# [What you have to do]
The records below need to come back exactly as they are, pictures omitted.

%%

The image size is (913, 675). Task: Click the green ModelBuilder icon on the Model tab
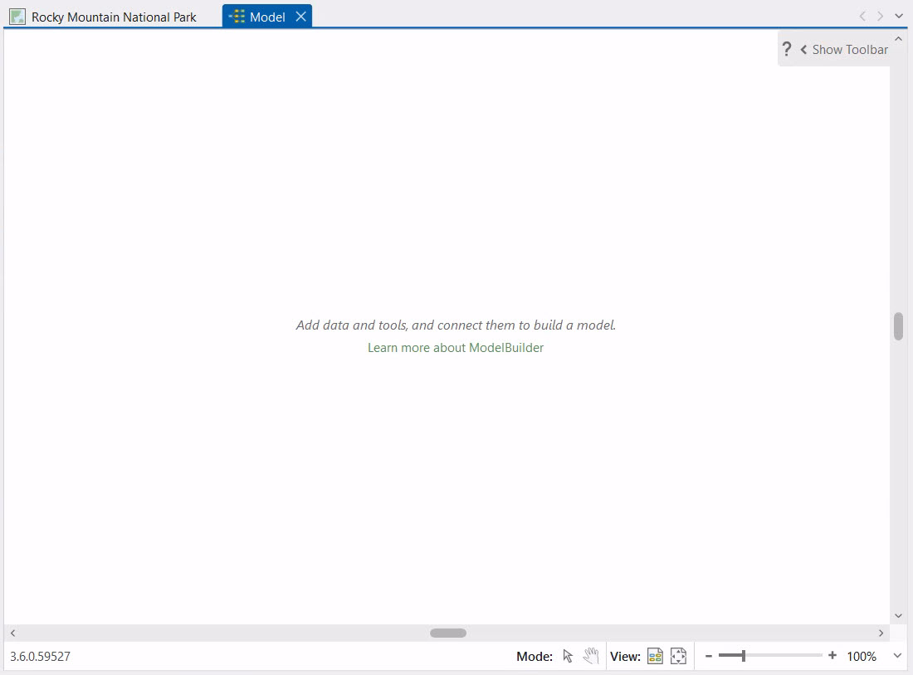point(239,15)
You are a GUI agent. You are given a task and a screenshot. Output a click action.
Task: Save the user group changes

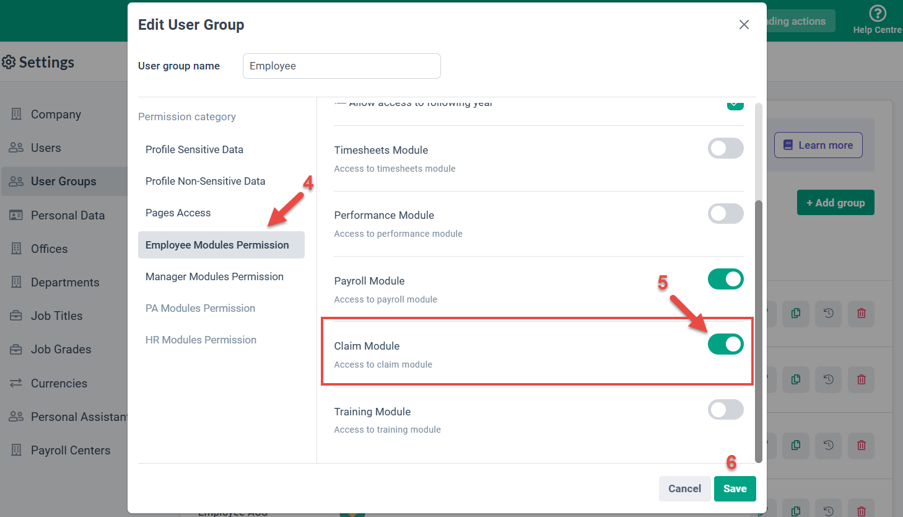click(x=735, y=488)
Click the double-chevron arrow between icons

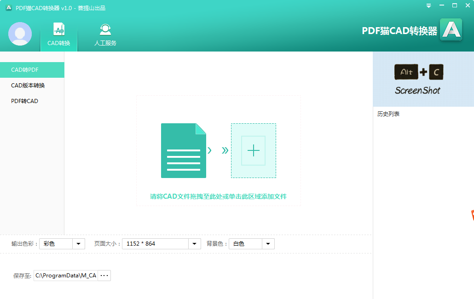225,150
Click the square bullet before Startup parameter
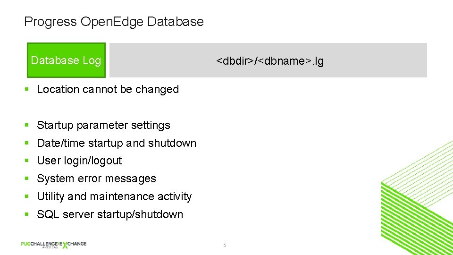The width and height of the screenshot is (453, 255). point(27,126)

%%

# [Response to the exercise]
The image size is (913, 675). Task: Click the green ModelBuilder icon on the Model tab
point(239,15)
You are a GUI agent. You are given a task and a screenshot. Output a click action.
Task: Save the user group changes

click(x=735, y=488)
Click the double-chevron arrow between icons

225,150
Click the square bullet before Startup parameter
The width and height of the screenshot is (453, 255). point(27,126)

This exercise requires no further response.